## Problem to work on
Reproduce word for word the lines of the listing, starting with the line that contains "Click the 主分区 blue legend swatch" and going on through the final line of the listing.

··· Material shown

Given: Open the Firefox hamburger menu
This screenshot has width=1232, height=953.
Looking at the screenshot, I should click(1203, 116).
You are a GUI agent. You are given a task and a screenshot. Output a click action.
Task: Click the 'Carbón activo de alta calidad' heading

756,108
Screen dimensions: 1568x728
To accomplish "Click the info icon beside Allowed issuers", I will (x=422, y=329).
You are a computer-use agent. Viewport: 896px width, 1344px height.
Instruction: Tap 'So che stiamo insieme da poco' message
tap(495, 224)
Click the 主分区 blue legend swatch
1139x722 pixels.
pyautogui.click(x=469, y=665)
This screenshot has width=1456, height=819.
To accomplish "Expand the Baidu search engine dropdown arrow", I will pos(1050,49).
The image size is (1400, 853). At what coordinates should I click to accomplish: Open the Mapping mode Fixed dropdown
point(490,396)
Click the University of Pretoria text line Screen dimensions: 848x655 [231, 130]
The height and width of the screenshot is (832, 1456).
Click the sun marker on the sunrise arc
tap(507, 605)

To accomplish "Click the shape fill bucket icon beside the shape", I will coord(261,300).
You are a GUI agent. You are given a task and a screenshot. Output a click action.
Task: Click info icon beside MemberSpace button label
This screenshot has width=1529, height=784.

······

## Task output
Click the 主分区 blue legend swatch
1139x722 pixels.
pyautogui.click(x=469, y=665)
This screenshot has width=1456, height=819.
To accomplish "Expand the Baidu search engine dropdown arrow", I will pos(1050,49).
The image size is (1400, 853). At what coordinates should I click to accomplish: Open the Mapping mode Fixed dropdown
point(490,396)
Click the University of Pretoria text line Screen dimensions: 848x655 [231, 130]
The height and width of the screenshot is (832, 1456).
Click the sun marker on the sunrise arc
tap(507, 605)

To accomplish "Click the shape fill bucket icon beside the shape", I will coord(261,300).
You are a GUI agent. You are given a task and a screenshot. Output a click action.
Task: Click info icon beside MemberSpace button label
This screenshot has width=1529, height=784.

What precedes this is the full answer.